Rewrite the listing from the line containing "Image resolution: width=797" through the end of the listing, requests included, adding 149 to every number in the answer coordinates. Leave the pictures out.

----

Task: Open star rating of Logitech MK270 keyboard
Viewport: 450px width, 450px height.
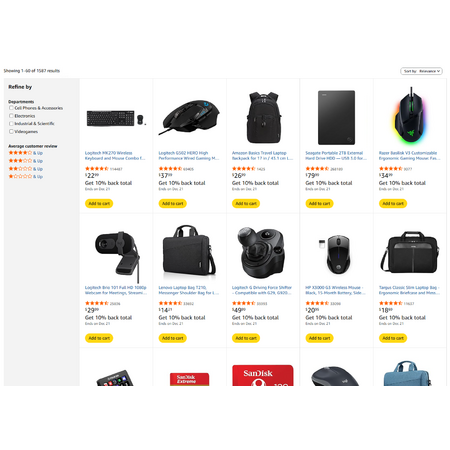Action: 97,169
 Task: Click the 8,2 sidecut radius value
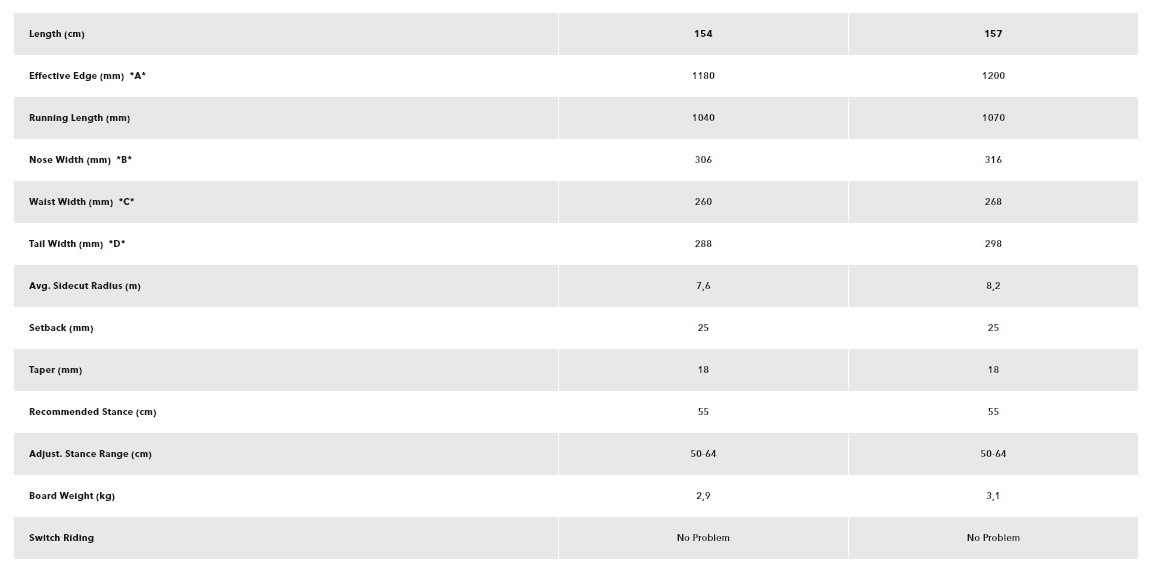click(993, 286)
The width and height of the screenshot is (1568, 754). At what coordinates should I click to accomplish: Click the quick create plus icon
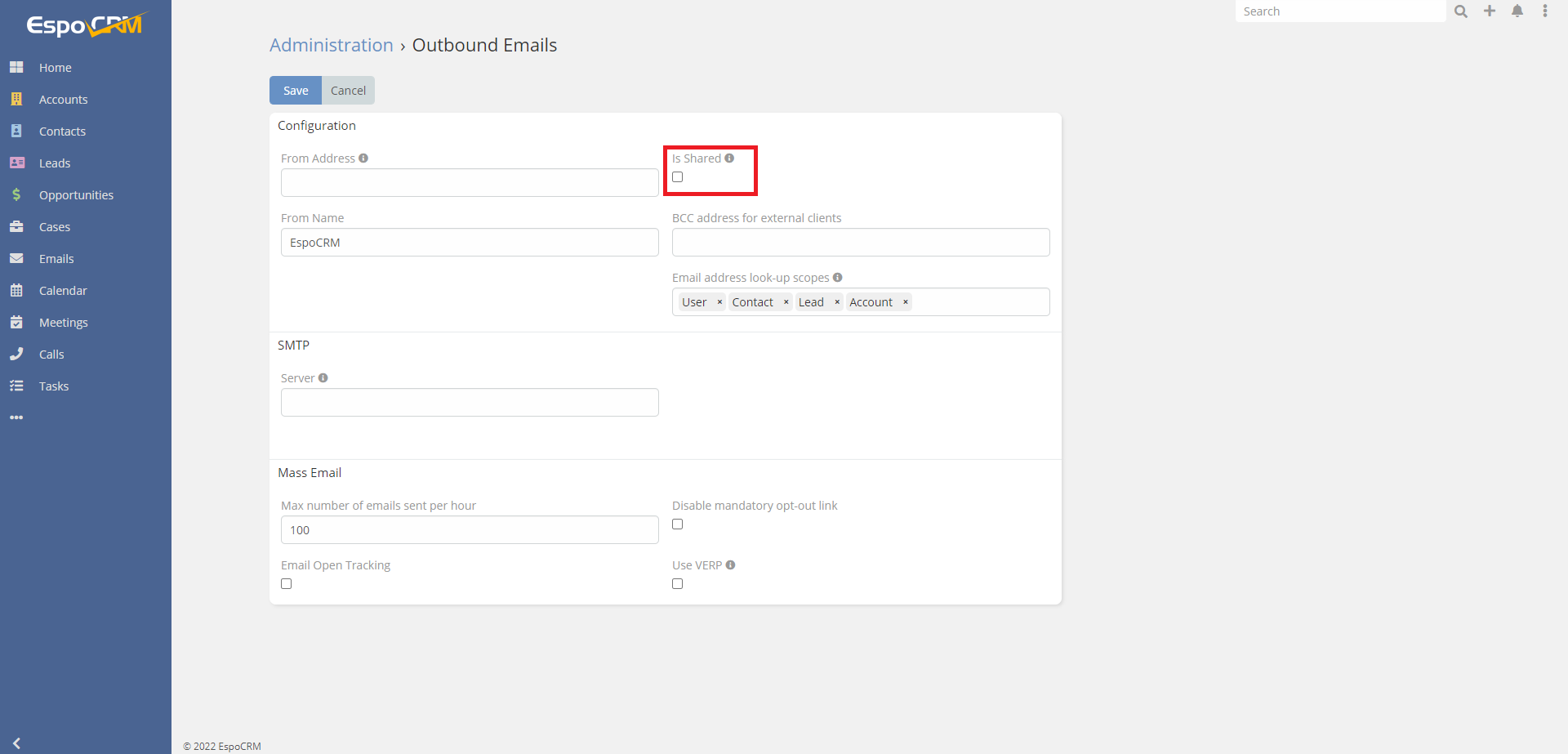click(1489, 11)
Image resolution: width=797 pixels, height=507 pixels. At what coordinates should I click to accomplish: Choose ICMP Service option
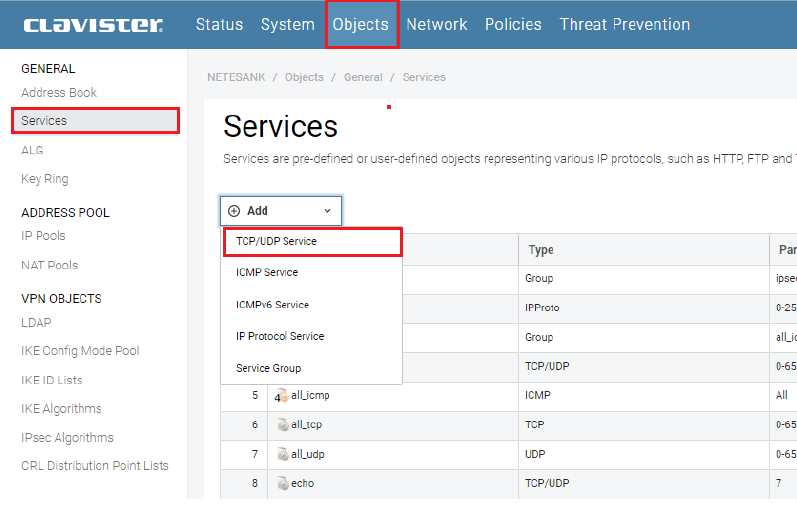tap(267, 272)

----

* _FINAL ANSWER_
Image resolution: width=797 pixels, height=507 pixels. At what coordinates should I click to accomplish: Choose ICMP Service option
tap(416, 421)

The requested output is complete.